How ‘vibanda’ food is oiling city’s struggling economy
By Awal Mohammed | February 21st 2021
Hunger has no respect for class. It plagues the nomads in the dusty deserts of Takaba, it stalks children playing in urban schools.
It troubles sleek, suit-wearing executives tucked away in the crisp buildings of Nairobi’s central business district.
The latter’s appetite for affordable meals at noon has especially birthed shrewd entrepreneurs to fill a gaping void.
Some leave the comfort of their offices and walk to makeshift hotels to eat, while others get it delivered at their desks as they work away, but what is not in doubt is the swift penetration of ‘vibandas’ in high offices.
The allure of fresh food and affordability has made vibanda meals the most sought-after during lunch hours.
According to Nairobi County data, there are more than 1,500 licensed eating places in the city with more than 80 per cent of these being fast food joints.
The number is not about to reduce, pending applications lie unprocessed at the county licensing department.
And the future looks bright.
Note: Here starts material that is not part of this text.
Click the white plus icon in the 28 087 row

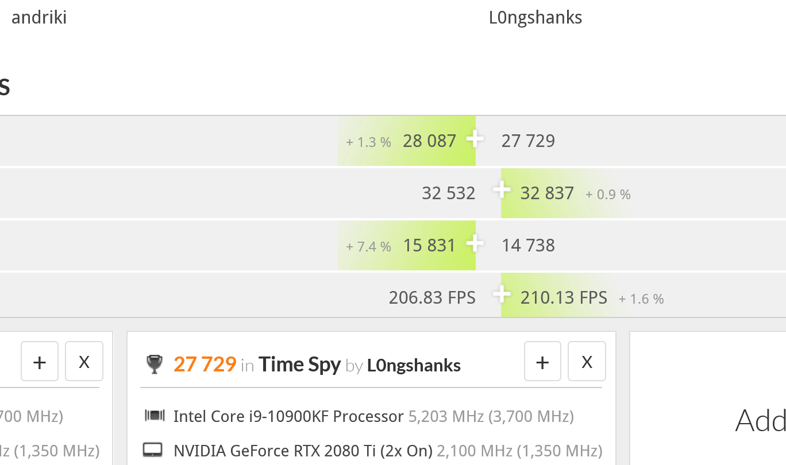pos(475,139)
With a bulging middle class that is supporting fringe industries, the hot meals on wheels are not going anywhere any time soon.
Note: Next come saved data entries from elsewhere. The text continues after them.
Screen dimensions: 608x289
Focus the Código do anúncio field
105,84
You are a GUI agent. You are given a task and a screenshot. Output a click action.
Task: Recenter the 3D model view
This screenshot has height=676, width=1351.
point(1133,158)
Industry insiders say as long as there is a demand for fresh and homemade food, there will always be someone to meet that need.
Mathee, as she refers to herself, is the owner of a makeshift kibanda in Nairobi’s Upper Hill. She says the hotel not only saves the pockets of middle-class workers in the big offices but also serves those who might feel lonely eating in costly offices.
Just like her name suggests, Mathee (mother in Sheng) feeds the masses that cannot afford to eat in high-end restaurants and five-star hotels.
She has been serving the working class in Upper Hill for more than six months and business looks promising.
“We have been here for more than six months now and the uptake is good. People who could not afford meals around are now happy,” she told Weekend Business.
Just like in ordinary hotels in the city, here one can grab a quick meal such as chapati and beans for around Sh100-150.
“You can also find ndengu and chapati. Those with deep pockets have also been considered and can get a piece of chicken among other foods,” Mathee said.
James Simiyu, on the other hand, operates his food business on delivery. He gets orders that he delivers every day to his clients in town from his house along Jogoo road.
“It is good on the stomach and good on your pocket,” said the father of two.
When the Covid-19 pandemic rocked the country, Simiyu was among the millions of workers that were made redundant in various sectors.
The diploma holder in food and hospitality management decided to venture into self-employment to steady the economic ship.
But the vibanda entrepreneurs have also felt the pain of huge taxes that has crippled many small and medium businesses.
“Business has just started to pick up, but we are using all the profits we have collected to pay relevant taxes to the government,” said Mathee.
Available data shows that SMEs constitute a majority of businesses in Kenya, providing 30 per cent of jobs and contributing one-third of GDP.
This underscores the pivotal role they play in both formal and informal sectors of the economy.
To cushion businesses and individuals against the effects of the pandemic, the government last year reduced value added tax rates from 16 to 14 per cent to make goods and services more affordable.
This, coupled with the 100 per cent tax relief for low-income earners, was geared to putting money in the pockets of consumers thus sustaining demand for goods and services.
However, the taxes reverted to their normal rates in January. National Treasury Cabinet Secretary Ukur Yatani said the decision was informed by the loss of revenue, with the government having to forego Sh65 billion in the period when Kenyans enjoyed the tax relief.
As the economy continues to take a beating, the vibanda food will continue to have a ready table in the high-end offices.